Isso demonstra o poder de pressão das montadoras multinacionais instaladas no país desde o final da década de 1950, no governo Juscelino Kubistcheck. Elas estão vivendo crises periódicas de mercado desde a abertura comercial do governo Collor, que facilitou com a redução de alíquotas as importações de carros, com a justificativa que os carros brasileiros eram "verdadeiras carroças". Desde o início dos anos 90, as montadoras aqui instaladas foram obrigadas a passar por um intenso processo de reestruturação produtiva, substituindo o velho modelo de produção fordista, produção em massa que empurrava a demanda, pelo modelo toyotista ou flexível, no qual a produção é puxada pela demanda, colada no interesse do consumidor, que exige um carro de padrão global e mais econômico. Porém esse processo de modernização não foi suficiente para enfrentar a concorrência externa e as periódicas crises de mercado.
Nos governos Fernando Henrique Cardoso (1995-2002) surge uma nova crise de mercado para as montadoras aqui instaladas e novamente pelo seu poder de pressão, por ser o carro-chefe da economia brasileira, conseguem novos benefícios. Facilitou-se a modernização do processo produtivo das montadoras, destruiu-se a política industrial brasileira ao se permitir que novas plantas aqui instaladas no final dos anos de 1990 recebessem incentivos e benefícios fiscais, fazendo com que os estados e municípios passassem a disputar a instalação de novas plantas das multinacionais automotivas. Tais empresas ganharam terrenos, infraestrutura, investimento direto, dilação de recolhimento de ICMS.
O que vimos a partir daí foi um salto extraordinário no número de plantas dessas montadoras: de quatro que estavam instaladas no ano de 1957, saltou para 27 no final da década de 90. Nova crise de mercado reaparece nos governos Lula (2003-2010) e mais uma vez essas montadoras exercem seu poder de pressão e conseguem novas medidas de redução de IPI para resolver os problemas de vendas no mercado interno, já que o mercado externo, pela valorização do real, entrou também em crise.
As medidas recentes adotadas pelo governo Dilma Rousseff vão na mesma direção e tiveram início com a dilação do prazo de redução do IPI por dez anos via decreto, e agora com a elevação da alíquota para a importação de veículos fora do Mercosul.
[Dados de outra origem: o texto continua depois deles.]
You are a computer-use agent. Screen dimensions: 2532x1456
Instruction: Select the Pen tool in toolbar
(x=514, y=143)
Mais uma vez o governo brasileiro tenta justificar tais medidas com o argumento de proteger o emprego no país. Os dados comprovam que nesse tipo de indústria de alta tecnologia os empregos só tem diminuído. Divulga que são medidas para proteger a indústria nacional quando exige que os componentes dos veículos aqui fabricados tenham 65% de componentes nacionais. Cabe um esclarecimento para o bem da verdade: desde a abertura comercial do governo Collor, passando pelas medidas dos governos FHC, Lula e Dilma, o que assistimos foi o fim da indústria nacional de autopeças, já que as novas montadoras instaladas nos anos 90 vieram com o pacote pronto, cujos modelos de veículos foram projetados nas suas matrizes no exterior, para um modelo de produção global, que incluía, desde a origem, as empresas de autopeças e componentes de origem estrangeira.
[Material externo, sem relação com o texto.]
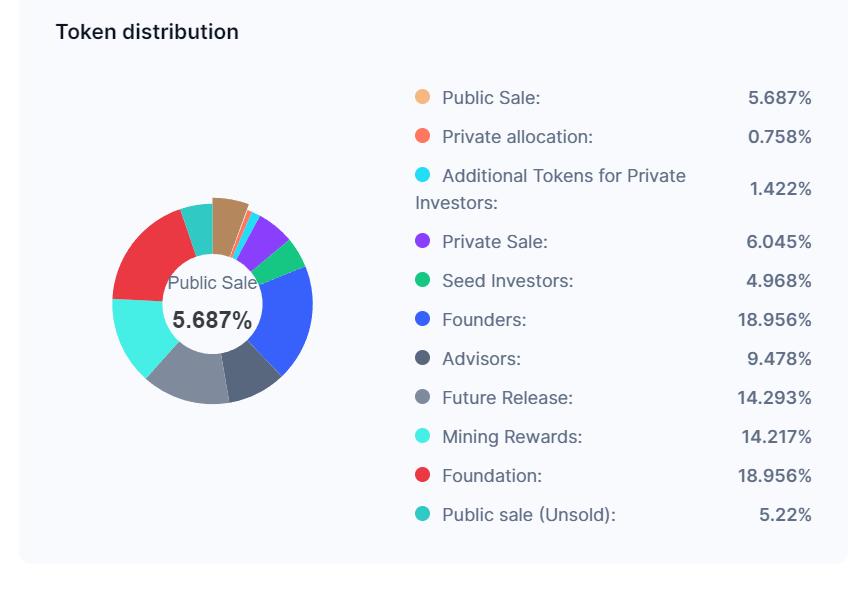Click the blue Founders legend dot
This screenshot has width=867, height=601.
click(422, 319)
As empresas nacionais de autopeças, sem nenhuma proteção do Estado, desapareceram ou foram engolidas pelas empresas internacionais que vieram com as novas montadoras.
Portanto, se o governo sucumbe à pressão das multinacionais do automóvel, assuma a sua fragilidade. Que não venha com falsos argumentos de que tais medidas visam proteger a indústria nacional. O Brasil não conseguiu até hoje ter uma marca nacional de automóvel. A Coreia que é bem mais nova neste ramo, já tem duas marcas e a China pelo menos oito marcas.
Lafaiete Neves, doutor em Desenvolvimento Econômico, é professor do Mestrado em Organizações e Desenvolvimento da FAE e pesquisador do Programa "Cátedras para o Desenvolvimento" do Ipea/Capes.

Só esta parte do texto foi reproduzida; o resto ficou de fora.